◆ Data section ◆

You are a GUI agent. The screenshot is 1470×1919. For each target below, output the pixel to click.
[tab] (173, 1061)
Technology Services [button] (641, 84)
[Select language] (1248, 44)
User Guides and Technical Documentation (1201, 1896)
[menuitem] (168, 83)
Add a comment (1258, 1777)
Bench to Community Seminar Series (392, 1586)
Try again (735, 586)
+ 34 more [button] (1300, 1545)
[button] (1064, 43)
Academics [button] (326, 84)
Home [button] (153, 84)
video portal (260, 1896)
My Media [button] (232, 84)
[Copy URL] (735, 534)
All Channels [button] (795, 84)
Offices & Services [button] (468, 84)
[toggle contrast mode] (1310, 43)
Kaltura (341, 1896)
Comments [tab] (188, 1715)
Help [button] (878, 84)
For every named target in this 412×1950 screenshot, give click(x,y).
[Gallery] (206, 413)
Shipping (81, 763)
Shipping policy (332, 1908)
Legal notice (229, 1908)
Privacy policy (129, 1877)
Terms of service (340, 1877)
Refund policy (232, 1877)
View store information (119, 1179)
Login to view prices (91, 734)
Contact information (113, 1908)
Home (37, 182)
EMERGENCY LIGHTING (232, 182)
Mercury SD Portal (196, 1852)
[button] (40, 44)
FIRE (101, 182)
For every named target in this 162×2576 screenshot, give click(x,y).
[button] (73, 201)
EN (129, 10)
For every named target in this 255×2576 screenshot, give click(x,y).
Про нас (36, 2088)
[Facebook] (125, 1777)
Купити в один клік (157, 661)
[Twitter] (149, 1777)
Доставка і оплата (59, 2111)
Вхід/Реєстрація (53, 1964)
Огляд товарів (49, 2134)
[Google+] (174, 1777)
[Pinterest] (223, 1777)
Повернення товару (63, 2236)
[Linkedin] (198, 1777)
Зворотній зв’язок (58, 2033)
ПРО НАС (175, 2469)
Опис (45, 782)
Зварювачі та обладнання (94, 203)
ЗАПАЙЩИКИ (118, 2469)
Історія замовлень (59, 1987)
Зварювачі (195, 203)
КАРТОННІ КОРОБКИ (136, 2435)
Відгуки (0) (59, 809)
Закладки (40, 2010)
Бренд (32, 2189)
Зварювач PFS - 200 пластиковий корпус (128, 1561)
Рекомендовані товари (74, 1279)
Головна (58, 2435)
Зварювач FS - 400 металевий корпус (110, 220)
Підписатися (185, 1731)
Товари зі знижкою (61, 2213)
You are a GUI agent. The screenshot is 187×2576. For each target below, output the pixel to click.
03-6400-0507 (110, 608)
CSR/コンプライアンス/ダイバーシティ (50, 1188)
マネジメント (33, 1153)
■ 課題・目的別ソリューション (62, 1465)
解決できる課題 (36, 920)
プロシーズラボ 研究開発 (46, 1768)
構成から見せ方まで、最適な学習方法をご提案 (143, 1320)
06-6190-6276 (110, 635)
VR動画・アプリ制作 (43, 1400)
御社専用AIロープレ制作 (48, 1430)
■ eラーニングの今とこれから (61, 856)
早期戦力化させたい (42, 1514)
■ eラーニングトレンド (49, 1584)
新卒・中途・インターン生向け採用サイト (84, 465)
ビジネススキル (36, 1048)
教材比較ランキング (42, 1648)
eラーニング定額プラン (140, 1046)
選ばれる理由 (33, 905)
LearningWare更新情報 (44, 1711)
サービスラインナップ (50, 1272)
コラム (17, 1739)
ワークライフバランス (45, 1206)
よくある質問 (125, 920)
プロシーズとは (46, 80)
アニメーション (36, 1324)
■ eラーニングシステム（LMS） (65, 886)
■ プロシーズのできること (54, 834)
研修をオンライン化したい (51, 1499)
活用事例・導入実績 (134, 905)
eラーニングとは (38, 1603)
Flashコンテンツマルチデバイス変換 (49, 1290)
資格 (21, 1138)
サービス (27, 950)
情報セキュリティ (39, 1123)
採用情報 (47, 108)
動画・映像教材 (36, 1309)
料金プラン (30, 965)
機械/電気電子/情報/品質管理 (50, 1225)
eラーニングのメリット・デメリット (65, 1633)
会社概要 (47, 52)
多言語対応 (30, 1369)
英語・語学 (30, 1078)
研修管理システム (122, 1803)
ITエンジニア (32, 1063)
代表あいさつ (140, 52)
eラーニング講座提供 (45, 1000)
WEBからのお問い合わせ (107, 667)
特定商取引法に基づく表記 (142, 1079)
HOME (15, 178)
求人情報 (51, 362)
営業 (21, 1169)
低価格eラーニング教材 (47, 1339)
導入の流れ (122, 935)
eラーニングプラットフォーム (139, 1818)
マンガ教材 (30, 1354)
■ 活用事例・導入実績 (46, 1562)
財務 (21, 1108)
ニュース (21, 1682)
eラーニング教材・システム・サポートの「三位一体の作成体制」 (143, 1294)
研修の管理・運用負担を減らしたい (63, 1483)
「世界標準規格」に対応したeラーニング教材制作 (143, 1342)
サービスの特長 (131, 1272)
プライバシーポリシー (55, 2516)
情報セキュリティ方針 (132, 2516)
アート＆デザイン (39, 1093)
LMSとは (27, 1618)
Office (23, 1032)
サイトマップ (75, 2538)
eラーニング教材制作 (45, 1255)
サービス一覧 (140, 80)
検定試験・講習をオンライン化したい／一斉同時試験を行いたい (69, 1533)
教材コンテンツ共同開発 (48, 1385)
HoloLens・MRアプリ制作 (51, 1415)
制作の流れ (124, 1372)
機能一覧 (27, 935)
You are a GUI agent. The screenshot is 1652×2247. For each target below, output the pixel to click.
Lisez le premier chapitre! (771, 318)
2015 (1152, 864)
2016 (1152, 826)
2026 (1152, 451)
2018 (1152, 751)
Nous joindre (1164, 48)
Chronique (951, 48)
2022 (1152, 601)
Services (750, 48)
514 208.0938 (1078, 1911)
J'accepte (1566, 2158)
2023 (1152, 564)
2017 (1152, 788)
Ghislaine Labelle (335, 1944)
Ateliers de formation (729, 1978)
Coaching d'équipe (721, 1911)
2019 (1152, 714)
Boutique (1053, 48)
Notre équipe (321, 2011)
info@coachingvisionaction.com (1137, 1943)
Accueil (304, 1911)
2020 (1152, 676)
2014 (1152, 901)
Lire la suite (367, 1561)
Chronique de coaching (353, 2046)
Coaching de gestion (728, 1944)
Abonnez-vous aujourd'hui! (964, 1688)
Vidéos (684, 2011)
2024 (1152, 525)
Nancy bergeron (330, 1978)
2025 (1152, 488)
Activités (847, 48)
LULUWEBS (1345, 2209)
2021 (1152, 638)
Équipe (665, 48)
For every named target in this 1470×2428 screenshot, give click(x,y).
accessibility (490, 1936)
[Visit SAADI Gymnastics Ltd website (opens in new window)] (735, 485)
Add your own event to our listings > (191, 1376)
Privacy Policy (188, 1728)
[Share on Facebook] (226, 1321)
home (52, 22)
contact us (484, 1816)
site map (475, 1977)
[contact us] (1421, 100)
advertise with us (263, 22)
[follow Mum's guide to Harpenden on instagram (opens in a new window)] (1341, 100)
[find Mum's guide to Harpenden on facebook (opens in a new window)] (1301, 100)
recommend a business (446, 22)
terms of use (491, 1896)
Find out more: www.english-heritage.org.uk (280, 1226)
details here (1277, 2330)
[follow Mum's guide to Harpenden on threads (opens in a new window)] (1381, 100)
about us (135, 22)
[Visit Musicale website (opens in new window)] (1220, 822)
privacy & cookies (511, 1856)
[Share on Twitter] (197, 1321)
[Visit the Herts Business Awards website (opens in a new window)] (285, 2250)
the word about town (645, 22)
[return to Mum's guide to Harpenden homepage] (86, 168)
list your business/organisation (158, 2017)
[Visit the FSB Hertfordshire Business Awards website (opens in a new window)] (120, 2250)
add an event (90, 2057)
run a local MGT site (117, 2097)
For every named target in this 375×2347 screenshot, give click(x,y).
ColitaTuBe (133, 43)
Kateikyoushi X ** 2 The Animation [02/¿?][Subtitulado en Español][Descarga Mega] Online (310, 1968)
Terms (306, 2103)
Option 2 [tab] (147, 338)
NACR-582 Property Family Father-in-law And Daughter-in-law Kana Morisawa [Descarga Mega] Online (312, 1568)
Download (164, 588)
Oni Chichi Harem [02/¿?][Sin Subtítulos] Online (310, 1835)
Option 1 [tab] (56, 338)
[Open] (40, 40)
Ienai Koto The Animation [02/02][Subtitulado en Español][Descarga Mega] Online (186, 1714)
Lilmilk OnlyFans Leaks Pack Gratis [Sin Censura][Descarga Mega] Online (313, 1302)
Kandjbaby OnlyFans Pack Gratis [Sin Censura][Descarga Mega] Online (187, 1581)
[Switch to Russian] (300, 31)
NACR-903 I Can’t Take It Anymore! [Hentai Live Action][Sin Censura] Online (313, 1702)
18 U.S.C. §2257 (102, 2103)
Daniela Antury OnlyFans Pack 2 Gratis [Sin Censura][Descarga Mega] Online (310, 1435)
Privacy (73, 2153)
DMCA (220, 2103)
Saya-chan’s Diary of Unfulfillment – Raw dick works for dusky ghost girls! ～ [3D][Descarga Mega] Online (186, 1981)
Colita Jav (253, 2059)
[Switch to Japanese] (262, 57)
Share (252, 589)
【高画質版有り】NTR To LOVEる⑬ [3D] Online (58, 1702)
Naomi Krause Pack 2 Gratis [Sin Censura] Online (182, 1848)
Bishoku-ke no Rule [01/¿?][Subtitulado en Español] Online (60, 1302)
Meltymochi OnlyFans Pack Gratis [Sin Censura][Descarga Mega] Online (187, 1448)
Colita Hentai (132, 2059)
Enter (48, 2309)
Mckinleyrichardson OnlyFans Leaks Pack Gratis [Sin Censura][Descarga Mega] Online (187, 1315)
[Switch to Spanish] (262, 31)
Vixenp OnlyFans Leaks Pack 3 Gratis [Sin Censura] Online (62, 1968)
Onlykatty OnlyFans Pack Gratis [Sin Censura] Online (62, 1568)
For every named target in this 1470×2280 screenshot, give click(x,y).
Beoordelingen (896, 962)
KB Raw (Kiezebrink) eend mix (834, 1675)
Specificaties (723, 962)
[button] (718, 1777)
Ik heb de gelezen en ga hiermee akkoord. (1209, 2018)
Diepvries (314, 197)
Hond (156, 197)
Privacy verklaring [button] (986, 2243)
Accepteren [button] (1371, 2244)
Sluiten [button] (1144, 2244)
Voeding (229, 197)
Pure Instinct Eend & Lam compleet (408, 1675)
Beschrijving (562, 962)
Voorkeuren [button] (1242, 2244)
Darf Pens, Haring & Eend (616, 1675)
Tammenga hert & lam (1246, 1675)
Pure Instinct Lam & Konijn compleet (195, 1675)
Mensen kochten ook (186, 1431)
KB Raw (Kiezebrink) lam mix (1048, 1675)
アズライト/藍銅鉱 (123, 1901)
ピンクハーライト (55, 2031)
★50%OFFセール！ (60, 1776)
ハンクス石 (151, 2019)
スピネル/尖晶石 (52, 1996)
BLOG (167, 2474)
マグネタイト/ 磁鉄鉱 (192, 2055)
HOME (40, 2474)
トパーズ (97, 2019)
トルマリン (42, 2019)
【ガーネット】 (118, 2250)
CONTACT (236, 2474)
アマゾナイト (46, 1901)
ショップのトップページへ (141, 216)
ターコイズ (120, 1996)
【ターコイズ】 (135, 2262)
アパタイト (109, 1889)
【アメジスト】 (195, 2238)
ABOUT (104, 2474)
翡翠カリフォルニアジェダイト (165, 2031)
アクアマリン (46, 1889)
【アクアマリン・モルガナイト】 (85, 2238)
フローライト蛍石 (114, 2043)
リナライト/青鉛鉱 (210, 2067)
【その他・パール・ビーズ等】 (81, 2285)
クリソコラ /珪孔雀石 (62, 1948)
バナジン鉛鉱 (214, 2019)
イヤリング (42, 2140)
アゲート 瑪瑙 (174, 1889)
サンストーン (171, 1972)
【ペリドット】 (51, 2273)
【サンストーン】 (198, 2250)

◆ Brief ◆
From the records above, transcribe without alteration every line from the one with "For every named target in this 162×2576" to the one with "eラーニング教材・システム・サポートの「三位一体の作成体制」 (143, 1294)", inclusive.

◆ Task answer ◆
For every named target in this 162×2576 screenshot, give click(x,y).
[button] (73, 201)
EN (129, 10)
For every named target in this 255×2576 screenshot, give click(x,y).
Про нас (36, 2088)
[Facebook] (125, 1777)
Купити в один клік (157, 661)
[Twitter] (149, 1777)
Доставка і оплата (59, 2111)
Вхід/Реєстрація (53, 1964)
Огляд товарів (49, 2134)
[Google+] (174, 1777)
[Pinterest] (223, 1777)
Повернення товару (63, 2236)
[Linkedin] (198, 1777)
Зворотній зв’язок (58, 2033)
ПРО НАС (175, 2469)
Опис (45, 782)
Зварювачі та обладнання (94, 203)
ЗАПАЙЩИКИ (118, 2469)
Історія замовлень (59, 1987)
Зварювачі (195, 203)
КАРТОННІ КОРОБКИ (136, 2435)
Відгуки (0) (59, 809)
Закладки (40, 2010)
Бренд (32, 2189)
Зварювач PFS - 200 пластиковий корпус (128, 1561)
Рекомендовані товари (74, 1279)
Головна (58, 2435)
Зварювач FS - 400 металевий корпус (110, 220)
Підписатися (185, 1731)
Товари зі знижкою (61, 2213)
You are a GUI agent. The screenshot is 187×2576. For each target below, output the pixel to click.
03-6400-0507 (110, 608)
CSR/コンプライアンス/ダイバーシティ (50, 1188)
マネジメント (33, 1153)
■ 課題・目的別ソリューション (62, 1465)
解決できる課題 (36, 920)
プロシーズラボ 研究開発 (46, 1768)
構成から見せ方まで、最適な学習方法をご提案 (143, 1320)
06-6190-6276 (110, 635)
VR動画・アプリ制作 (43, 1400)
御社専用AIロープレ制作 (48, 1430)
■ eラーニングの今とこれから (61, 856)
早期戦力化させたい (42, 1514)
■ eラーニングトレンド (49, 1584)
新卒・中途・インターン生向け採用サイト (84, 465)
ビジネススキル (36, 1048)
教材比較ランキング (42, 1648)
eラーニング定額プラン (140, 1046)
選ばれる理由 (33, 905)
LearningWare更新情報 (44, 1711)
サービスラインナップ (50, 1272)
コラム (17, 1739)
ワークライフバランス (45, 1206)
よくある質問 (125, 920)
プロシーズとは (46, 80)
アニメーション (36, 1324)
■ eラーニングシステム（LMS） (65, 886)
■ プロシーズのできること (54, 834)
研修をオンライン化したい (51, 1499)
活用事例・導入実績 (134, 905)
eラーニングとは (38, 1603)
Flashコンテンツマルチデバイス変換 (49, 1290)
資格 (21, 1138)
サービス (27, 950)
情報セキュリティ (39, 1123)
採用情報 (47, 108)
動画・映像教材 (36, 1309)
料金プラン (30, 965)
機械/電気電子/情報/品質管理 (50, 1225)
eラーニングのメリット・デメリット (65, 1633)
会社概要 (47, 52)
多言語対応 (30, 1369)
英語・語学 (30, 1078)
研修管理システム (122, 1803)
ITエンジニア (32, 1063)
代表あいさつ (140, 52)
eラーニング講座提供 (45, 1000)
WEBからのお問い合わせ (107, 667)
特定商取引法に基づく表記 (142, 1079)
HOME (15, 178)
求人情報 (51, 362)
営業 (21, 1169)
低価格eラーニング教材 (47, 1339)
導入の流れ (122, 935)
eラーニングプラットフォーム (139, 1818)
マンガ教材 (30, 1354)
■ 活用事例・導入実績 (46, 1562)
財務 (21, 1108)
ニュース (21, 1682)
eラーニング教材・システム・サポートの「三位一体の作成体制」 (143, 1294)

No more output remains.